Disease worries stifle bean harvest

? As harvest of a record soybean crop wraps up, Kansas farmers are turning their attention to a new disease threat that could ruin yields next year.

The state’s soybean producers are expected to haul in a soybean harvest of 110.7 million bushels, Kansas Agricultural Statistics Service said Friday.

The total would make this year’s crop 94 percent larger than last year’s drought-plagued crop, the service said. This year’s yields will be expected to average 41 bushels per acre, also a record.

But the abundant crop forecast comes just days after the discovery in Louisiana of the nation’s first case of soybean rust, a fungal disease that can devastate yields if left untreated.

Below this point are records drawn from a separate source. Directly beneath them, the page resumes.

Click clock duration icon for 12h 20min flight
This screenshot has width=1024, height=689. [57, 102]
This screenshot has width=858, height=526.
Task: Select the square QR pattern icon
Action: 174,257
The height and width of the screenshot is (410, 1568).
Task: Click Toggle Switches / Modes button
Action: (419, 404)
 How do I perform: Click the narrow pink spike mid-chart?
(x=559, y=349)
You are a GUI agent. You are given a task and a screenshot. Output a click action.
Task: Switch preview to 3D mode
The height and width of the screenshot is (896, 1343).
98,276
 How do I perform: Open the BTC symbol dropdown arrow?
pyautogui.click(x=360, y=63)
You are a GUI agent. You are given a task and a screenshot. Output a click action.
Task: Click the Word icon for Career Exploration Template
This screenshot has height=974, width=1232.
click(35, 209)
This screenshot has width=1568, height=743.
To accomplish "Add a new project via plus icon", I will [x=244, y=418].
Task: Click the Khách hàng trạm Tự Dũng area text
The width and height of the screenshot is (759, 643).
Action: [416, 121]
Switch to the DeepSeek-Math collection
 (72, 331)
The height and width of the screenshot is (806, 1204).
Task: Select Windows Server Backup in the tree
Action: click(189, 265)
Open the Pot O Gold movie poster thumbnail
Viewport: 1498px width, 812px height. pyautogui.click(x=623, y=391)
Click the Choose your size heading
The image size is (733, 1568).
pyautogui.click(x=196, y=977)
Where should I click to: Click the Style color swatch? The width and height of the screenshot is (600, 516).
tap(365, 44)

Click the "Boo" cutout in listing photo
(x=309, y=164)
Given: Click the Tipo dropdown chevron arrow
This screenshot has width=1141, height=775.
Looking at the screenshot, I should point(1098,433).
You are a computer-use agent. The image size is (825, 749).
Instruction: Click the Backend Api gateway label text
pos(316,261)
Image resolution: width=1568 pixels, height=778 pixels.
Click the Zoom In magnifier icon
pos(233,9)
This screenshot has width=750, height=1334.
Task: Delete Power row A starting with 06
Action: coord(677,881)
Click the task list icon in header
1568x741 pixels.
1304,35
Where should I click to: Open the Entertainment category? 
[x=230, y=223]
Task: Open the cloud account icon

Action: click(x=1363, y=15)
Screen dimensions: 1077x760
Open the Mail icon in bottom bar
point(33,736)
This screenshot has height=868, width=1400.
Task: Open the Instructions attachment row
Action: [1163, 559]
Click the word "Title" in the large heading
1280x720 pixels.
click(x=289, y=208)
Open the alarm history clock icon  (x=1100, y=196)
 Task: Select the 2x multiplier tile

“It sure will be on the minds of everybody this winter,” said Kevin Mauler, a Great Bend soybean grower. “It is going to raise a lot of questions, there will be a lot of discussions at coffee shops. We dreaded it and hoped it would take longer to get here.”

Fortunately for Kansas, most of the state’s soybeans — 79 percent — already have been cut, the service reported.

Meanwhile, soybean rust seminars are on the agenda of fall meetings as more farmers seek to learn the disease’s characteristics and control methods, Mauler said.

“It has got to be a concern for all the soybean growers across all the United States,” he said. “We knew it was coming. We just didn’t know when it would get here.”

Fungicide treatments to control the disease can cost up to $25 an acre, but Kansas producers will have more options for approved chemicals.

“We’ve been anticipating soybean rust’s arrival in the United States, so we asked that EPA approve registering certain fungicides for use in Kansas,” said Adrian Polansky, Kansas secretary of agriculture.

The statistics service also has raised its forecasts for the state’s other two major fall crops.

Corn production in the state is projected at 415.3 million bushels, 2 percent higher than estimates a month ago and 38 percent bigger than the harvest last year.

Estimates for sorghum production were raised to 223.3 million bushels, up 3 percent from last month and 71 percent bigger than last year’s crop.